20 November 2013, 11:06

Russia's Mail.Ru internet giant invades US

Russia's Mail.Ru internet giant invades US

Russia's Mail.ru Group made its first foray in the US market on Tuesday, launching three mobile applications.

The Russian Internet giant made its first foray into the US market today by launching My.Com, its new American subsidiary. My.com’s platform powers the mobile e-mail app myMail, a messaging app called myChat, and a gaming app called myGames.

"Globally, there are not too many countries where local players are winning the market, but in Russia we are more popular than Facebook or Google," CEO Dmitry Grishin said in an interview with VentureBeat. "Mail.Ru showed people that Russia has huge potential as an interesting market. We thought a lot about our next move, and realized to be successful globally, you need to compete with the best players, and the US market is the most competitive."

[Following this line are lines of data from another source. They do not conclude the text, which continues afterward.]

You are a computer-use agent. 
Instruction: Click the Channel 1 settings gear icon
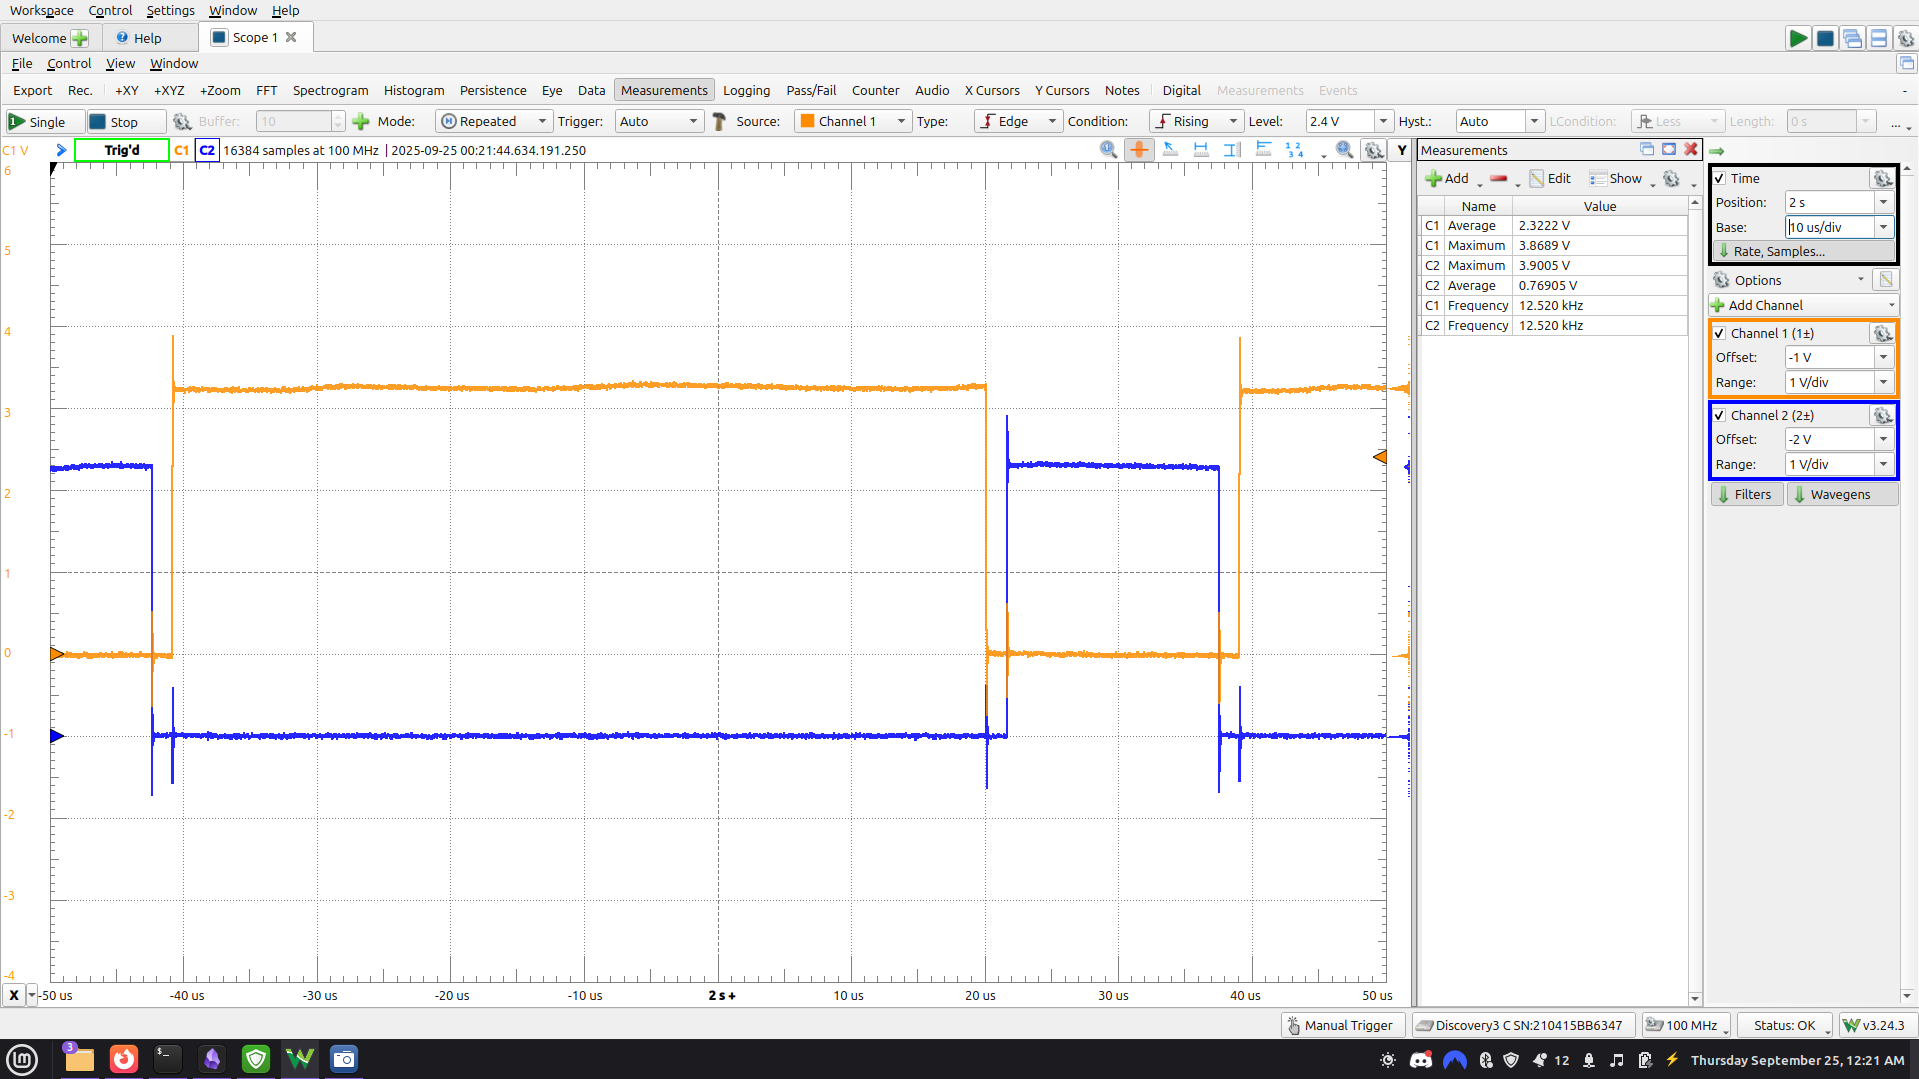(1882, 333)
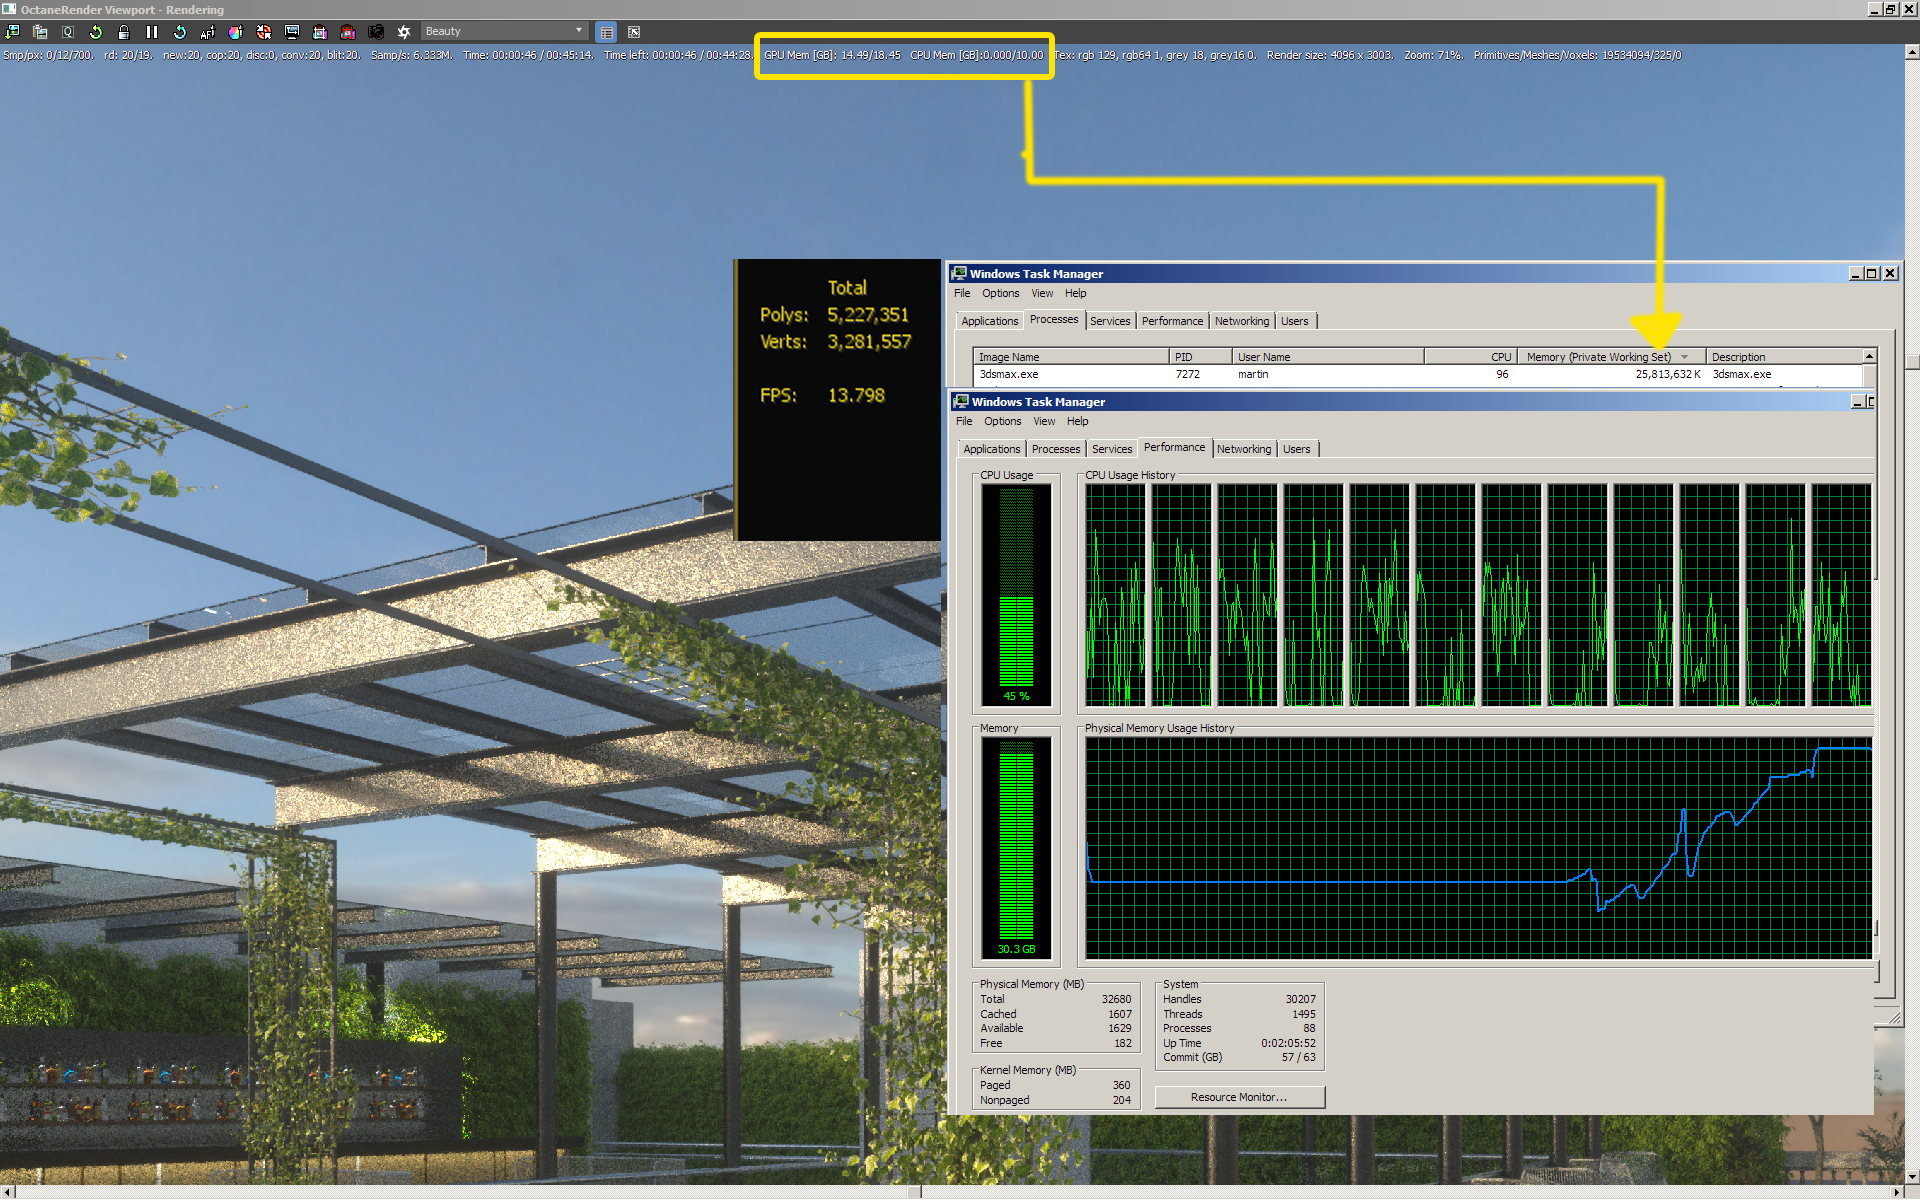The height and width of the screenshot is (1200, 1920).
Task: Toggle the highlighted statistics bar button
Action: (607, 32)
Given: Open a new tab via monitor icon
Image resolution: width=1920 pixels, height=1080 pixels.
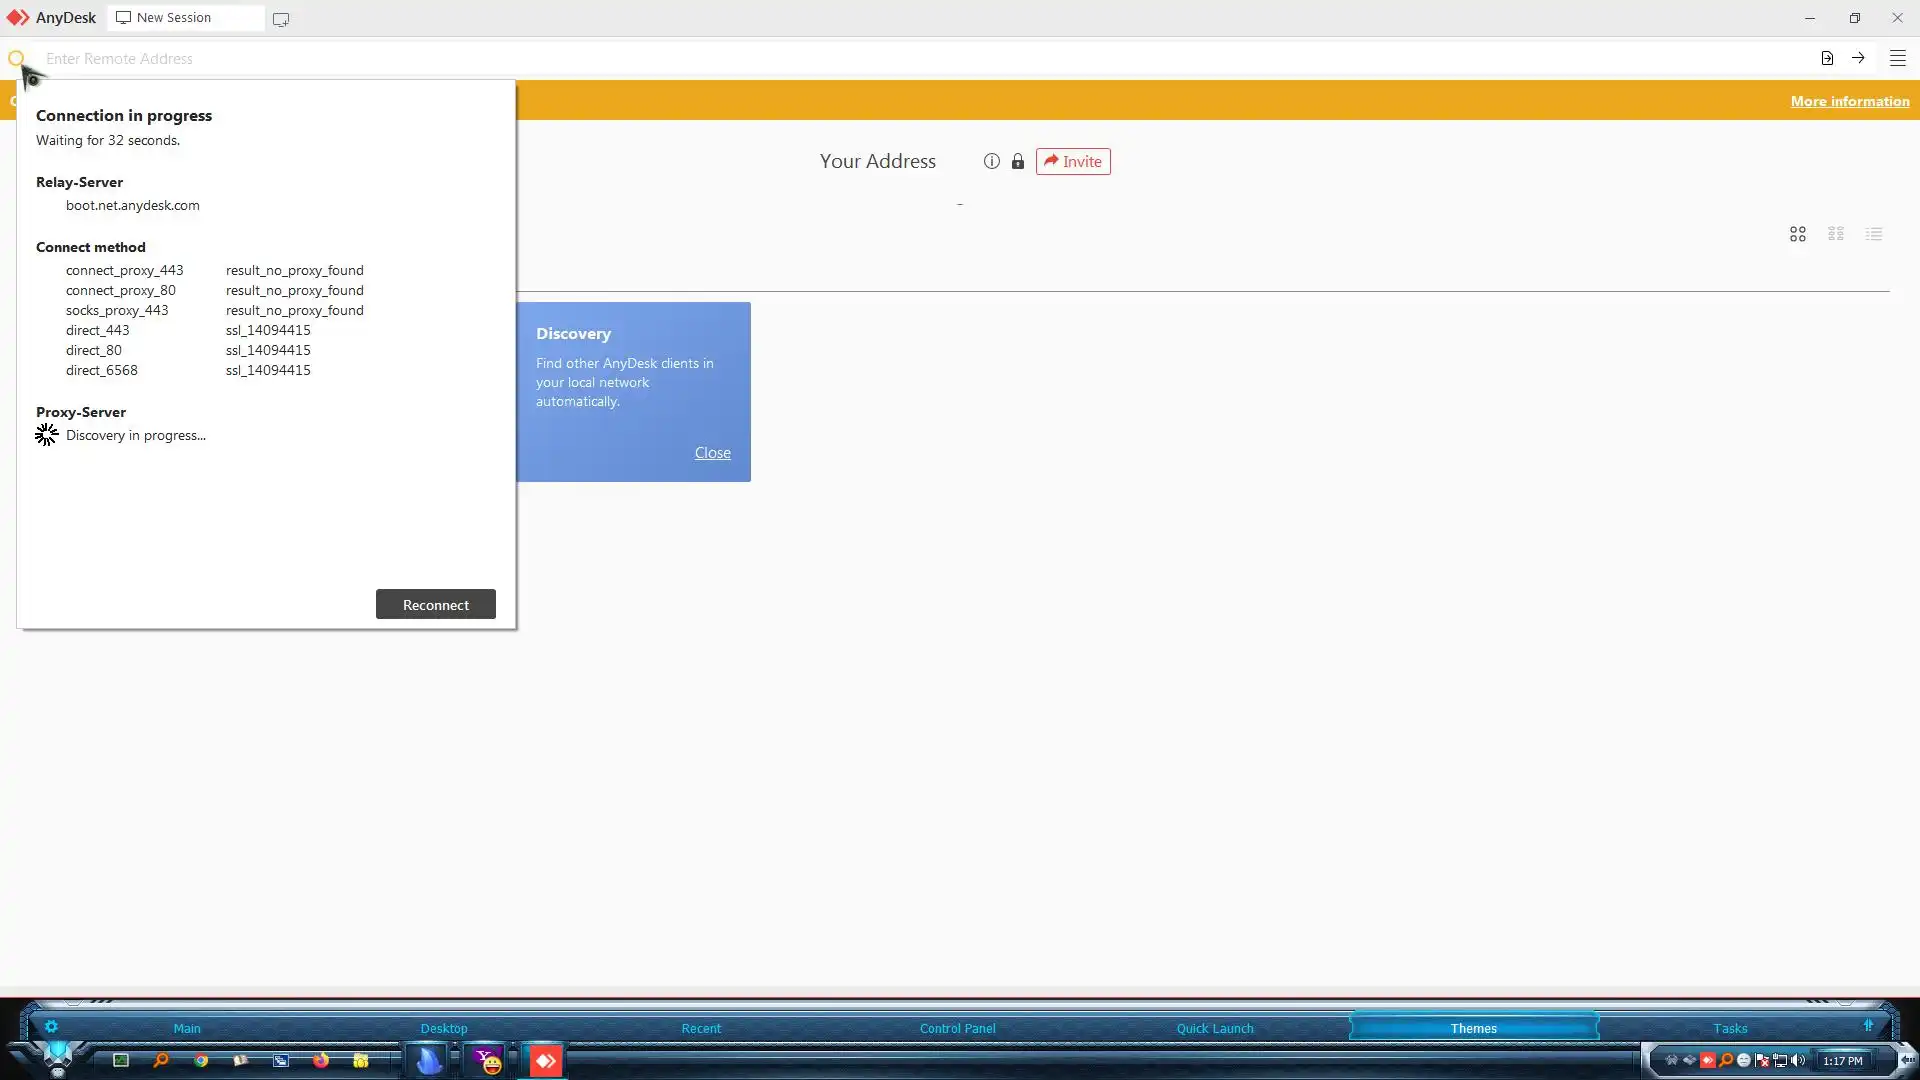Looking at the screenshot, I should coord(281,19).
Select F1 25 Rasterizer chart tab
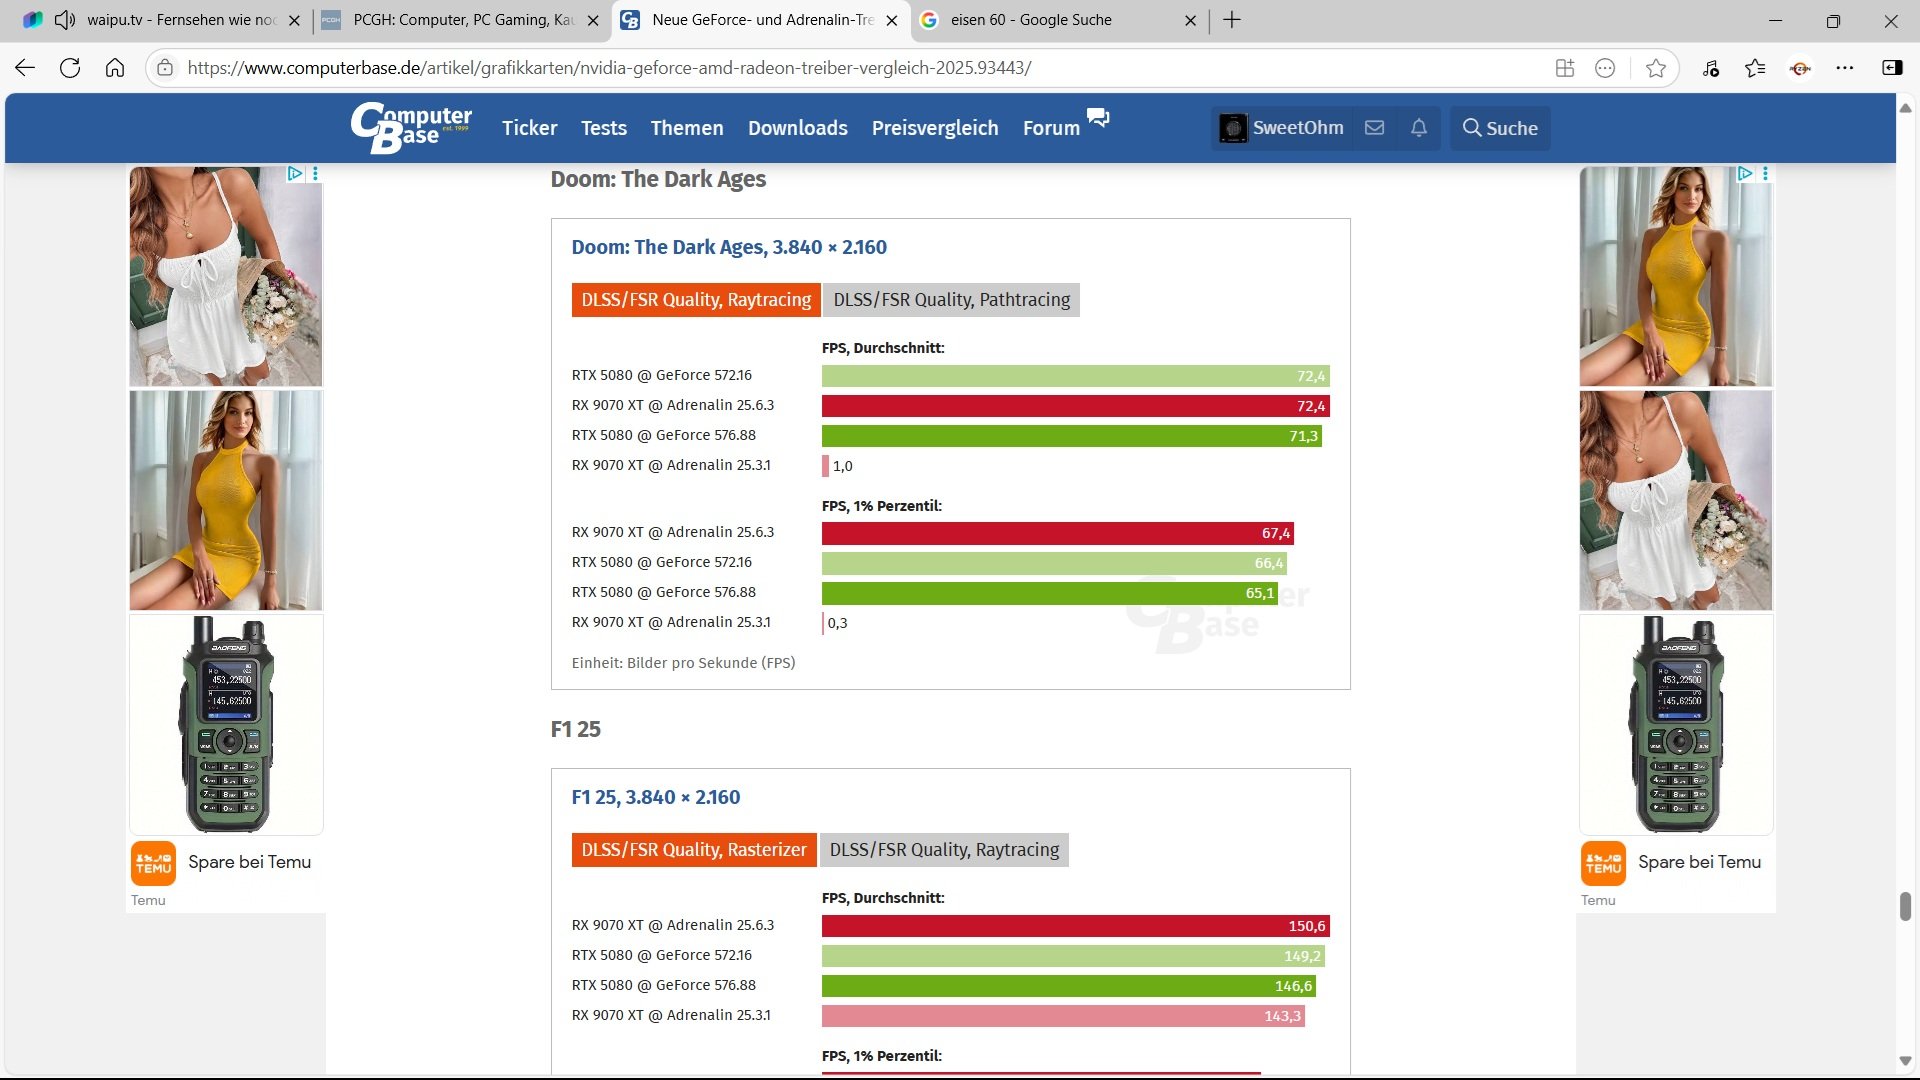 [693, 850]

"Businesses in Russia and China are very focused on freemium models," says Grishin. "For example, if you look at the US, gaming business here are based on a subscription model. You pay per month–$20 for World Of Warcraft… companies like Electronic Arts still stick with this old model."

The company, which has opened an office in Mountain View, California, counts 100 million Russian-speaking users of its social networking, messaging and online game applications.

Mail.ru Group, which claims to run the world's fifth largest email platform in the world, is not offering an independent email product for the US Instead, myMail is a mobile application for iOS and Android that lets users manage other email accounts from services such as Google, Yahoo, Microsoft and AOL.

Its myChat is a video and text messaging mobile application for iOS and Android, and myGames is a portfolio of games including Jungle Heat, Poker Arena, Lucky Fields and Evolution.

MyGames represents the first aspect of that strategy, with freemium titles already launched in the U.S. including the FarmVille-esque Lucky Fields and Jungle Heat, already a top game on Android. While wary of the precedent set by social gaming failure Zynga, Grishin is betting on a similar thesis that all games, not just those on your phone, will eventually be free-to-play with users paying for in-game additions. It’s Mail.Ru’s way of dipping its toe in the market, introducing titles as a primer for grander announcements to come, says the CEO.